Task instructions: Whenever a line of the data below holds the string "Wsparcie", copy that line.

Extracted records
+---+
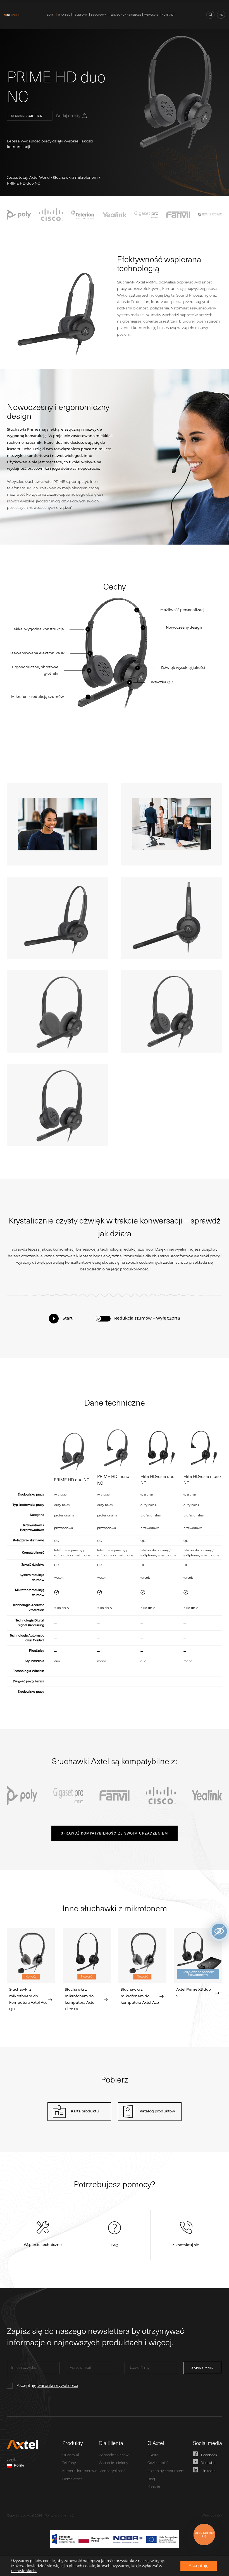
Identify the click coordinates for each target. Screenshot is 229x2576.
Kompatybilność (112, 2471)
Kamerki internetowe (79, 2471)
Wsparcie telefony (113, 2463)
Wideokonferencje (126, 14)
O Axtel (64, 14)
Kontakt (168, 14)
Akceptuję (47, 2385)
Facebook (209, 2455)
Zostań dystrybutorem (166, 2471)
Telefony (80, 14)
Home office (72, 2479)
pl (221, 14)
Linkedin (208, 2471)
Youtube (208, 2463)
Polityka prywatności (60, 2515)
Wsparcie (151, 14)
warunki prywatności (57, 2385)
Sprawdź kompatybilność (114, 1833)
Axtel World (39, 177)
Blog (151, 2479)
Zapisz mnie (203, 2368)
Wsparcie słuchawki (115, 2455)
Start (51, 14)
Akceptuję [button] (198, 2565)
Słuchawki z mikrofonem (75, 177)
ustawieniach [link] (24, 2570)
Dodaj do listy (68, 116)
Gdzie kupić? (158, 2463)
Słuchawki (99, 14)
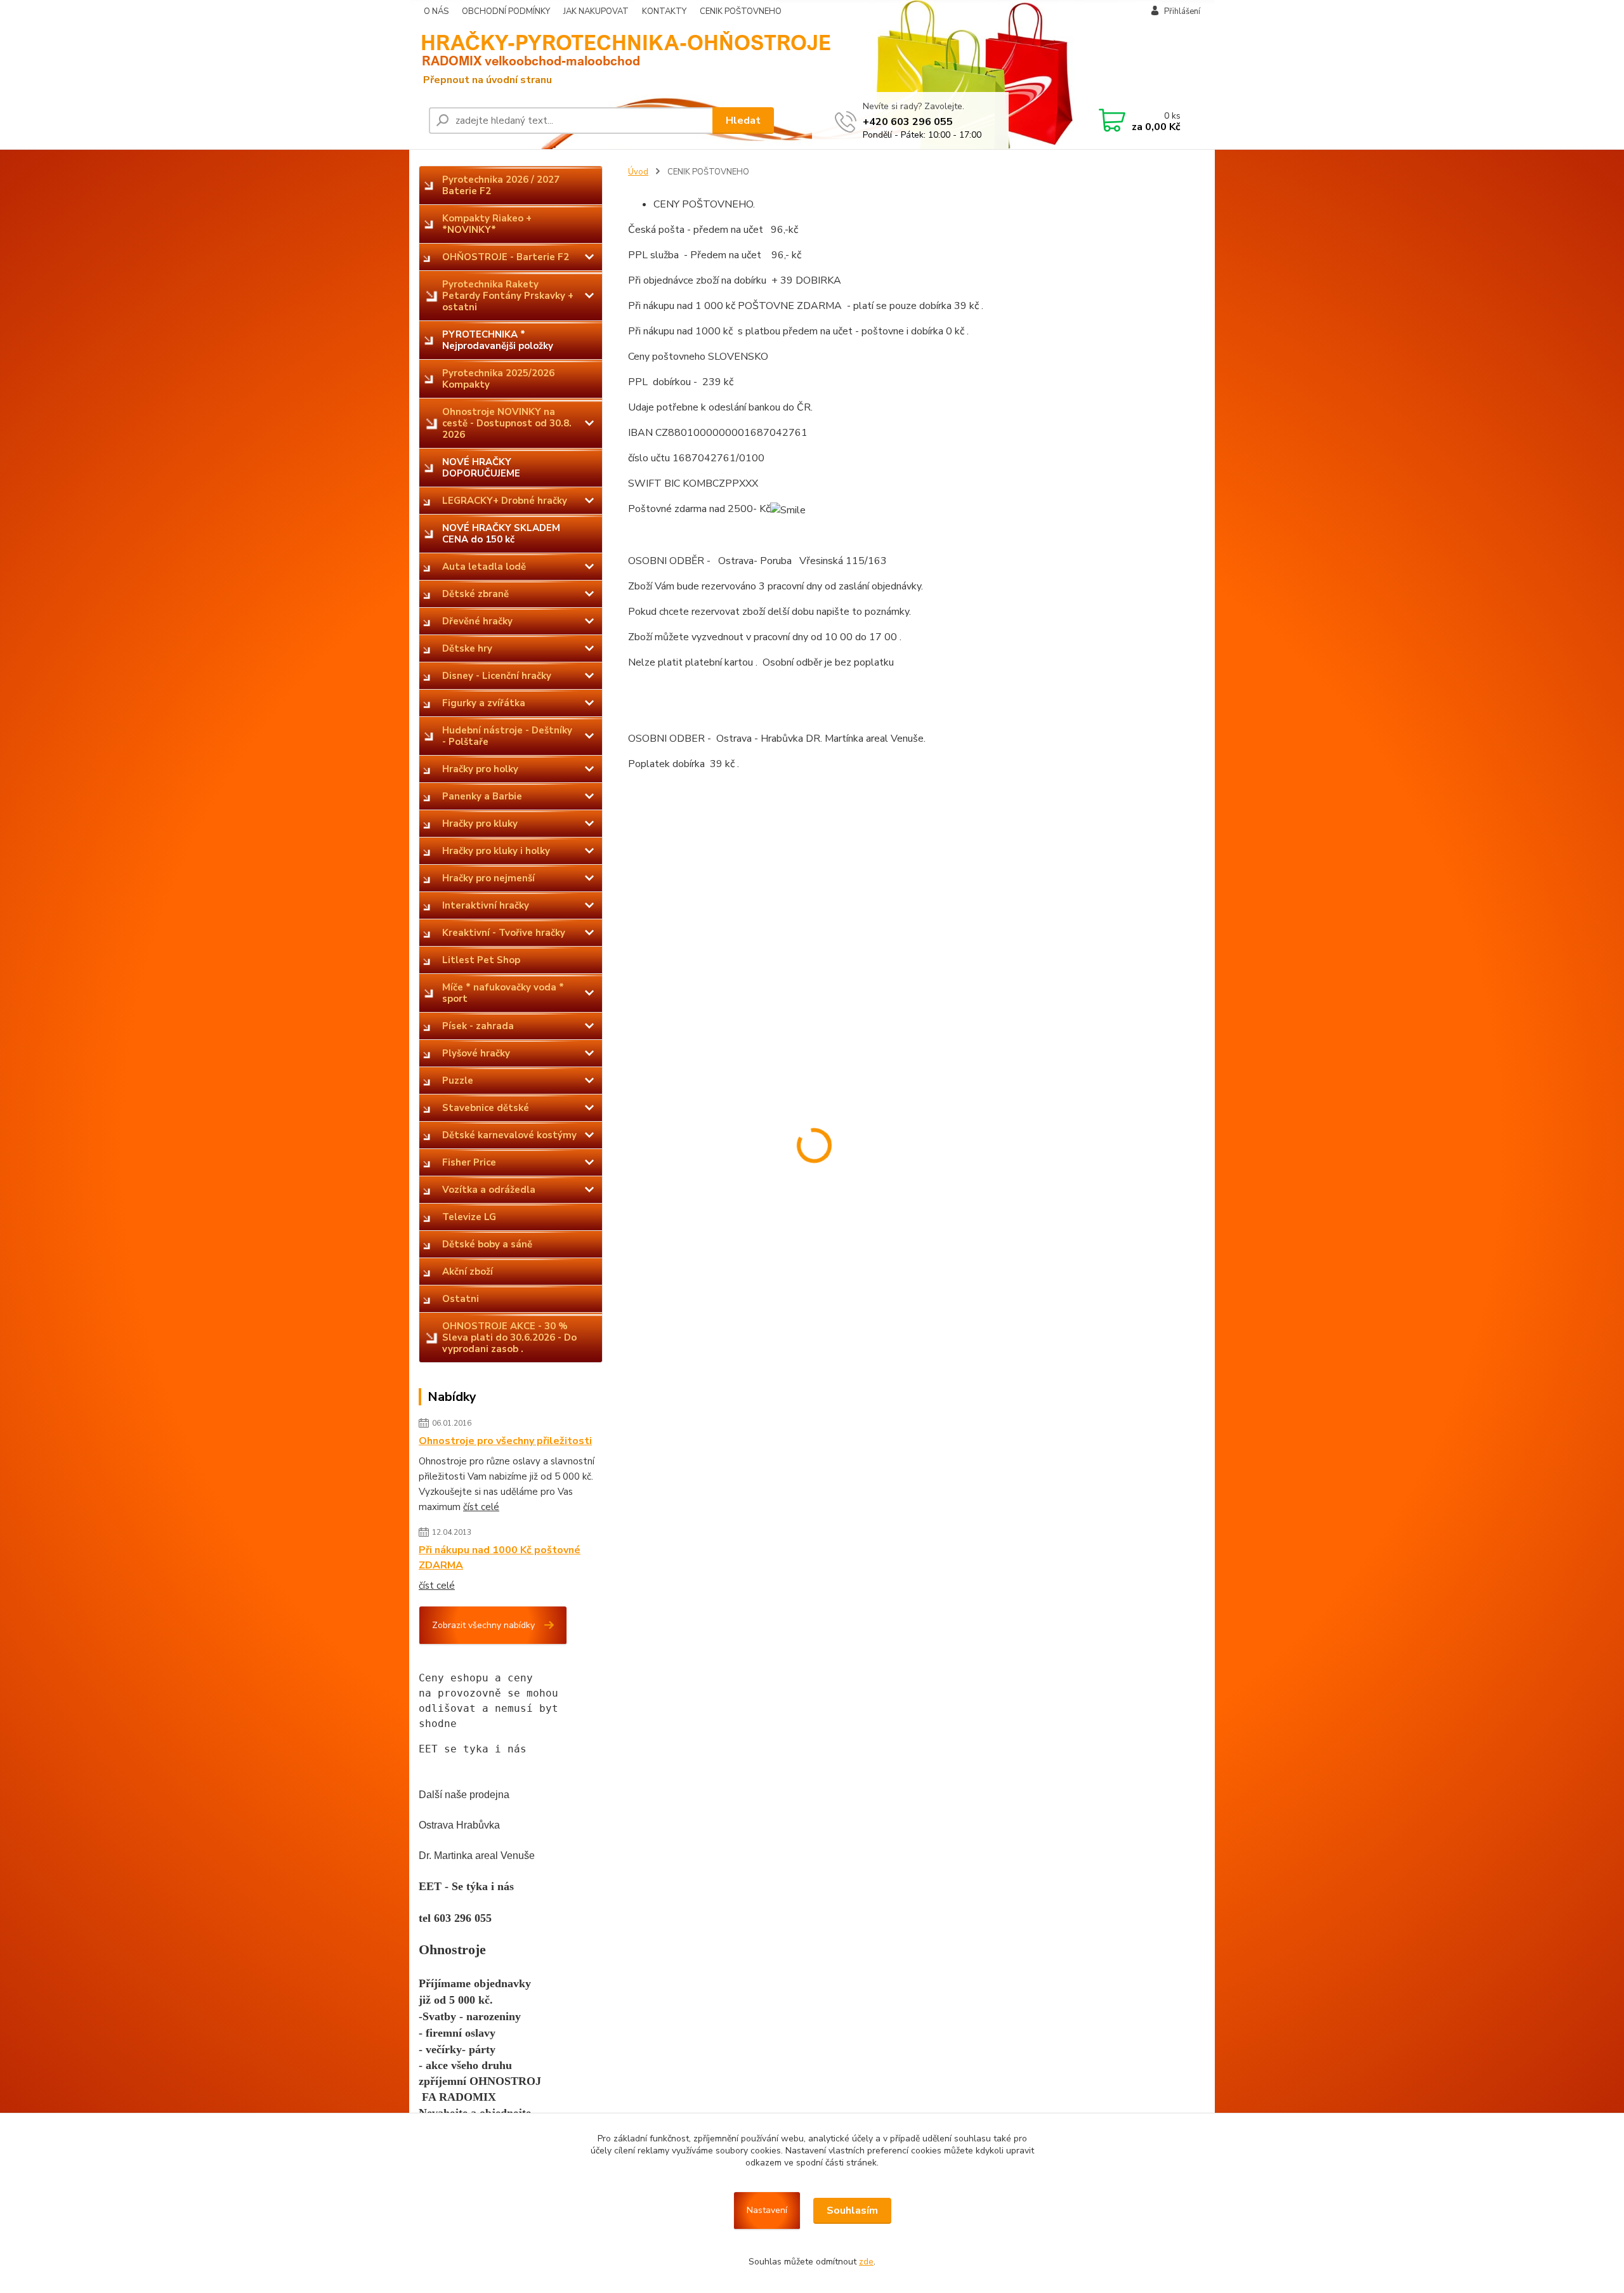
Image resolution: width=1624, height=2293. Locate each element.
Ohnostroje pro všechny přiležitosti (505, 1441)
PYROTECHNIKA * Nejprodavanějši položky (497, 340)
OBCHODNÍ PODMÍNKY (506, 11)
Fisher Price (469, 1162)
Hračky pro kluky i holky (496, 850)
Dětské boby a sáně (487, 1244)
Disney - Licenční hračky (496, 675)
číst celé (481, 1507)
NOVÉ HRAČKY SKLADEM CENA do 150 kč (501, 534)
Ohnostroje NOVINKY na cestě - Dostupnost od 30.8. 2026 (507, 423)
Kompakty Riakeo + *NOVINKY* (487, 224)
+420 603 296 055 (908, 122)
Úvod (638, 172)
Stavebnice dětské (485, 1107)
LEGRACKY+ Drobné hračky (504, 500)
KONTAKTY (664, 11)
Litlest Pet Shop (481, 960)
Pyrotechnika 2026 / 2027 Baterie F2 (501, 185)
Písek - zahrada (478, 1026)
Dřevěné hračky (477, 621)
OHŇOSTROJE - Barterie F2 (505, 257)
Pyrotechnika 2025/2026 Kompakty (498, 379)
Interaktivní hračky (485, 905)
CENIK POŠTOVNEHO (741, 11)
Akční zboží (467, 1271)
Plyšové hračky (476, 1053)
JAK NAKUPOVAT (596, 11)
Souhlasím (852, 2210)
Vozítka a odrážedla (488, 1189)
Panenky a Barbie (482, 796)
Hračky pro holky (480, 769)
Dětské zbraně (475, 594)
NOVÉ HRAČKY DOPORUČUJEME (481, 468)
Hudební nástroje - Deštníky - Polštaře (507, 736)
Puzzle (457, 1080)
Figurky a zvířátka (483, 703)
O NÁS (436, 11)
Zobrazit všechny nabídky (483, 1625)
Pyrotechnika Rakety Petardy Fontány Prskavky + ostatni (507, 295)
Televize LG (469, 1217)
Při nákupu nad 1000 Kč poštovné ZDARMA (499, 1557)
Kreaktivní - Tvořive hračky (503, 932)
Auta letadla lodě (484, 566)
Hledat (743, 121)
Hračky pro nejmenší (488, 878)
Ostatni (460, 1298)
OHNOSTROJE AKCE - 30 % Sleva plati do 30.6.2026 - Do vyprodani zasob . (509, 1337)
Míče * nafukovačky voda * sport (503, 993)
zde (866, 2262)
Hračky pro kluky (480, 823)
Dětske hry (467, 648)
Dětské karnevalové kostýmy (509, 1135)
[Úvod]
+---+
Task output:
Wsparcie telefony (113, 2463)
Wsparcie (151, 14)
Wsparcie słuchawki (115, 2455)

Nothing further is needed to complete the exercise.